Als ich die Rheinbrücke überquerte, lief mir die Erinnerung an meinen ersten Marathon in Köln durch den Kopf und ein Schauer über den Rücken. Kurze Zeit später, gegen 11.00 Uhr, kam ich am Veranstaltungsort in Köln-Weiden an und fand einen taktisch günstigen Parkplatz direkt hinter den Verpflegungspavillons.
Die 12-Stunden-Läufer, die bereits um 7 Uhr gestartet sind, hatten da schon etliche Kilometer in den Beinen. Unter ihnen auch Ultralauf-Prominenz wie der Transeuropalauf-Sieger Robert Wimmer.
Ich hatte bis zum Start des 6-Stunden-"Bambinilaufes" noch ausreichend Zeit, meine Startnummer und ein paar Gaben in der Startertüte abzuholen, meinen persönlichen Verpflegungs- und Klamottenwechselstand im Kofferraum einzurichten und den obligatorischen Gang auf die Keramik zu erledigen.
Andre und Ulli, mit denen ich vorher schon Mailkontakt hatte und die ebenfalls ihre Ultra-Premiere feiern wollten, lernte ich auch kennen.
Meine Taktik für den 6-Stunden-Lauf war recht einfach. Ich wollte möglichst lange einen gleichmäßigen 6:00-Schnitt laufen und mindestens 50 Kilometer schaffen. Mental- und kräftemäßig sollte dies eigentlich kein Problem darstellen. Allerdings hatte ich gewisse Zweifel, ob meine Gehwerkzeuge mitspielen würden, da ich in der Vorbereitung diverse Zipperlein hatte.
Wenn das mit einem gleichmäßigen 6:00-Schnitt tatsächlich funktionieren würde, gäbe es gleichzeitig eine neue persönliche Bestleistung auf der Marathon-Distanz.
Zumindest das Wetter wollte seinen Teil dazu beitragen. Ungefähr 15°C bei meist bedecktem Himmel - für mich ideal.
Um 13.00 Uhr futterten die 12-Stunden-Läufer ihre Nudeln und die gut 30 Teilnehmer des 6-Stunden-Laufes wurden auf den amtlich vermessenen 2-Kilometer-Rundkurs geschickt. Unter ihnen auch Shakal Ryan, der erst ein paar Tage zuvor den Deutschlandlauf von Rügen nach Lörrach über gut 1.200 Kilometer gefinished hatte.

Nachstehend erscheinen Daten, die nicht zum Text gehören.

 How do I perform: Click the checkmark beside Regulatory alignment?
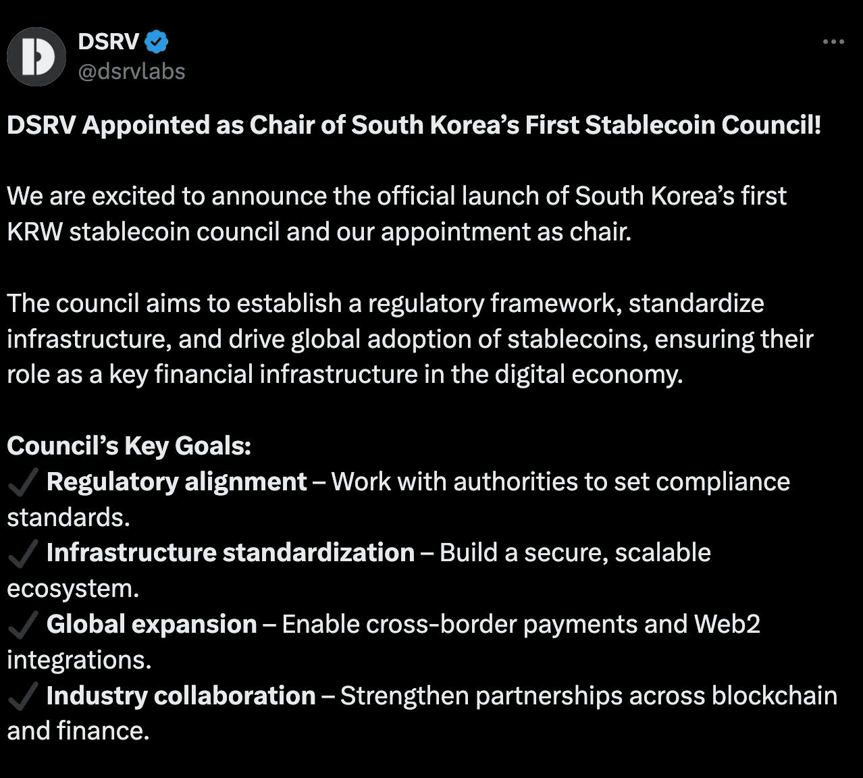(x=22, y=482)
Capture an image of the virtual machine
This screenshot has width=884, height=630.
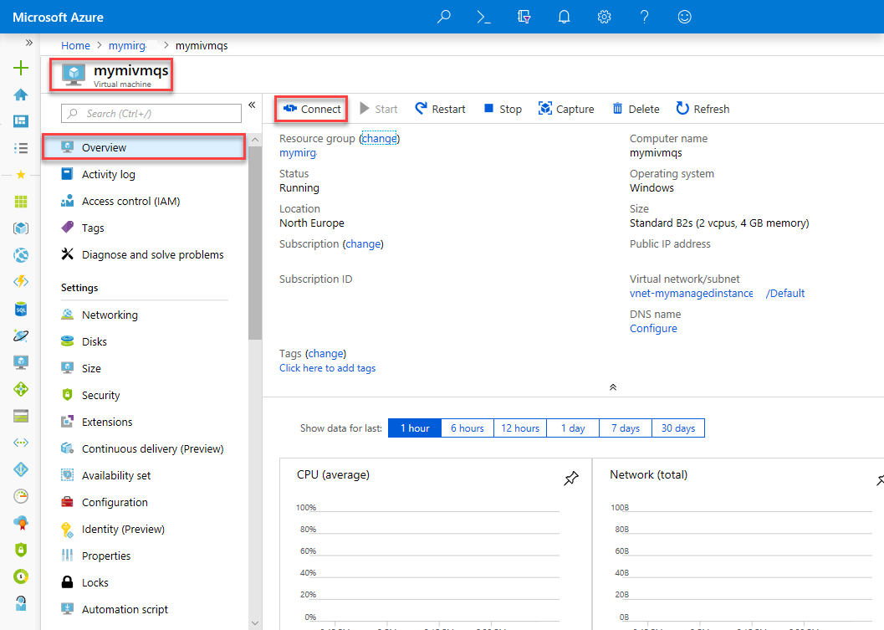[566, 108]
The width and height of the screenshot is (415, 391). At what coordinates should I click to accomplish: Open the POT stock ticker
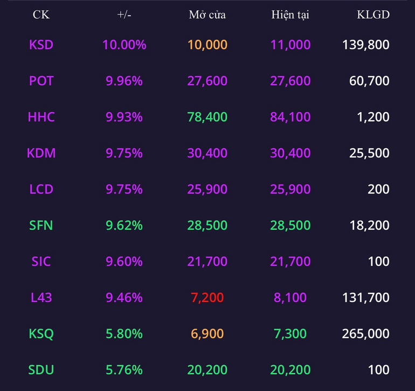point(41,80)
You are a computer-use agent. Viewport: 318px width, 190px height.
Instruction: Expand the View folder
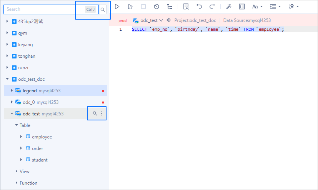coord(17,172)
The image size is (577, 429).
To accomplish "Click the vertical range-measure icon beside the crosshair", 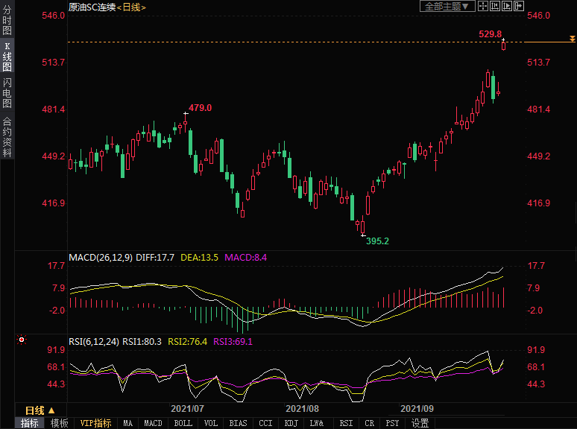I will pos(495,6).
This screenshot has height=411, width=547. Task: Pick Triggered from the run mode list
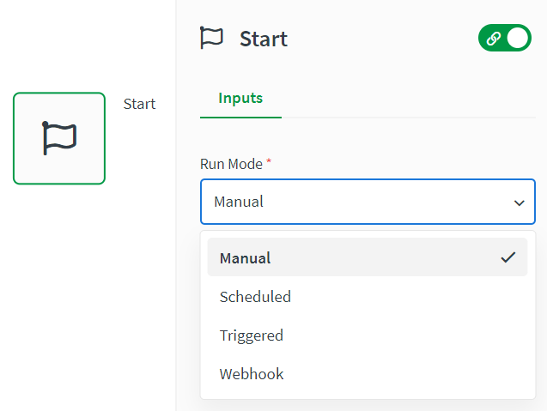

Vom Startbereich führte die durchgehend flache und meist asphaltierte Strecke zunächst nach einem Links- und später einem Rechtsknick an Büschen, Wiesen, Feldern und ein paar Vorstadtteenies vorbei, überquerte einen Parkplatz und verlief dann durch Wohngebiet. Nach der 1.000 Meter-Marke, zwei weiteren Rechtsknicken und einem Linksknick befand man sich wieder auf der Straße zum Startbereich, wo noch eine Wendemarke umlaufen werden mußte, bevor die Zeitnehmermatten die nächste Runde einpiepsten.
Klingt langweilig - war es aber nicht.
Mit Andre hatte ich zuvor verabredet, möglichst lange zusammen im 6:00-Schnitt zu laufen. Das funktionierte zunächst ganz gut. Wir hatten offensichtlich die gleiche Schrittlänge, denn die Füße platschten synchron. Allerdings lagen wir leicht hinter dem geplanten Schnitt zurück, so daß ich ganz leicht das Tempo anzog. Andre bekam leichte Schwierigkeiten und beschloß nach 10 Kilometern, eine langsamere Runde einzulegen. Von da an lief ich alleine weiter. Es lief gut und bei Kilometer 12 hatte ich bereits ein paar Sekunden Guthaben auf den geplanten Schnitt.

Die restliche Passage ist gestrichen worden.